* [YOUR GOAL]
Would you please output the lines of the data below from the one containing "Task: Cancel adding the new record" to the end, exactly and with nothing added?

* [INFORMATION PROVIDED]
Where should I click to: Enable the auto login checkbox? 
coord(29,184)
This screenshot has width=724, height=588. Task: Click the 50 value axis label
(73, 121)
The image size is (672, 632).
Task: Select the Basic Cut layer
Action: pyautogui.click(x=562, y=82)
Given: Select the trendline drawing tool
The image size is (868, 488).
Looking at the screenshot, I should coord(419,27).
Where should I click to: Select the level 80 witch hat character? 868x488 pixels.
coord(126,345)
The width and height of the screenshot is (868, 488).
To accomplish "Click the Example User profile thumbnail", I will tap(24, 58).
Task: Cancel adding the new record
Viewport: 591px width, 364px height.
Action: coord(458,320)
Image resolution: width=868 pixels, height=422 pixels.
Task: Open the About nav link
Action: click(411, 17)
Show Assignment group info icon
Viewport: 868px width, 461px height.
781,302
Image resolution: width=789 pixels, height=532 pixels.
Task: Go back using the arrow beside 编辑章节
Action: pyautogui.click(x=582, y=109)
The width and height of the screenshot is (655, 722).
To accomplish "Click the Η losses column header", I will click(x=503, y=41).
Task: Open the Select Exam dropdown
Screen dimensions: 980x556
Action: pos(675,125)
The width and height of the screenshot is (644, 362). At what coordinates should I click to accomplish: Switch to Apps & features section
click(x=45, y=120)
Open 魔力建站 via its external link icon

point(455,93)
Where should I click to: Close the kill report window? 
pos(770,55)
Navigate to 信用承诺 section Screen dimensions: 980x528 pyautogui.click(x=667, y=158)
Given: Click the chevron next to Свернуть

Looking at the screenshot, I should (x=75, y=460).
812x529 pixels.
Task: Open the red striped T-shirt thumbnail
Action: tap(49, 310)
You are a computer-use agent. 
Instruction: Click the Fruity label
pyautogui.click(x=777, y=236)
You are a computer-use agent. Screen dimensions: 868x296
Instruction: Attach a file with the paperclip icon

* [WRITTEN SOLUTION]
Task: Cancel adding the new record
Viewport: 591px width, 364px height.
Action: coord(458,320)
Image resolution: width=868 pixels, height=422 pixels.
Task: Open the About nav link
Action: click(411, 17)
Show Assignment group info icon
Viewport: 868px width, 461px height.
781,302
Image resolution: width=789 pixels, height=532 pixels.
Task: Go back using the arrow beside 编辑章节
Action: pyautogui.click(x=582, y=109)
The width and height of the screenshot is (655, 722).
To accomplish "Click the Η losses column header", I will click(x=503, y=41).
Task: Open the Select Exam dropdown
Screen dimensions: 980x556
Action: pos(675,125)
The width and height of the screenshot is (644, 362). At what coordinates should I click to accomplish: Switch to Apps & features section
click(x=45, y=120)
Open 魔力建站 via its external link icon

point(455,93)
Where should I click to: Close the kill report window? 
pos(770,55)
Navigate to 信用承诺 section Screen dimensions: 980x528 pyautogui.click(x=667, y=158)
Given: Click the chevron next to Свернуть

Looking at the screenshot, I should (x=75, y=460).
812x529 pixels.
Task: Open the red striped T-shirt thumbnail
Action: tap(49, 310)
You are a computer-use agent. 
Instruction: Click the Fruity label
pyautogui.click(x=777, y=236)
You are a computer-use agent. Screen dimensions: 868x296
Instruction: Attach a file with the paperclip icon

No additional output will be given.